Nessa comunidade as pessoas estão convivendo uma com as outras e as crianças estão brincando, e detalhe as crianças não estão no celular.
Porém, ainda sim, os personagens não alcançaram a liberdade em sua completude, pois estão presos em uma “gaiola de pessoas”.
Será possível alcançar a felicidade em sua plenitude?
O conceito de saúde mental de acordo com a OMS é “o completo bem estar físico, mental e social.”
Será possível alcançar essa completude? O sofrimento não é inerente a nossa condição?
Enfim, o filme está cheio de mensagens subliminares mas as vezes estamos com os olhos vendados e não conseguimos ver.
Autora: Gabriela Souza Granero – psicóloga, pós-graduada em psicoterapia psicanalítica e mestranda em Psicologia.
(Fonte: pensarcontemporaneo.com)
Boa interpretação. Parabéns!
Não tinha percebido na íntegra o filme, mas agora com a sua colocação tudo ficou mais nítido. Obrigada excelente artigo
Você colocou o que eu pensei em palavras!

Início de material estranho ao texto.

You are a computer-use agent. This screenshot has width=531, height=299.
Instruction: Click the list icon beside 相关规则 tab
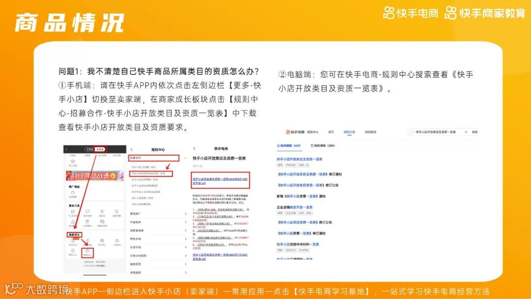(x=279, y=145)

Eu gostaria de saber sua opinião sobre as pessoas do filme que tinham outros problemas psicológicos e podiam ver ” a coisa” sem se suicidar e até mesmo desenha-la . Qual seu ponto de vista ? Por que estes não eram afetados?
Esquizofrênicos já têm alucinações.. ver novos monstros não os assustaria. Pelo contrário, eles desejam que nós tb os vejamos como eles os veem.
Cinéfila, estudante de psicologia e em formação livre em Jung, não resisti em dar uma contribuição (espero) à excelente análise de Granero. O foco é o personagem do “louco”, que, após ser acolhido na casa, obriga as pessoas a verem o que é “lindo” e que está lá fora, causando o suicídio das mesmas. Aqui vejo uma boa oportunidade de conduzir uma metáfora sobre a neurose e a psicose. Observem que os que poderíamos categorizar como neuróticos (os deprimidos, com síndrome de pânico, fobias e etc) são assombrados pelas imagens do inconsciente de tal forma que o suicídio é inevitável. Já o “louco”, surge com a narrativa das suas visões em formas de desenho, as quais não só não as assustam como as encantam; como algo com o qual já está habituado em sua provável esquizofrenia. Quando ele os convida a “ver”, está conduzindo-os a enxergar seus adoecimentos, no intuito de encarar suas dores e medos inconscientes trazendo-os à consciência e à terapêutica. Nesse sentido o filme nos pergunta: em que medida os psicóticos sofrem mais que os neuróticos, uma vez que muitas vezes vivem ou estão alheios à realidade do mundo atual? Os conceitos de Normal e Anormal perdem o sentido e parecem se inverter.
Muito interessante !
Realmente Muitas mensagens esse filme passa.
Porém muitos ainda estão vendados
adorei o comentário! parabéns
Ótima interpretação??
Ótima análise, porém a personagem não teria chegado ao abrigo se não contasse com a ajuda de todos os que estavam na casa. Apesar de falharem em algum momento e serem levados ao suicídio, por não manterem “os olhos fechados”, todos eles foram essenciais para protegerem-na. Isso esclarece que apesar de que ela ter vencido sozinha, jamais podemos vencer nossos “monstros internos” isolada, longe da convivência em sociedade, pois apesar de cada defeito inerente ao ser humano, não fomos criados para sermos ilha.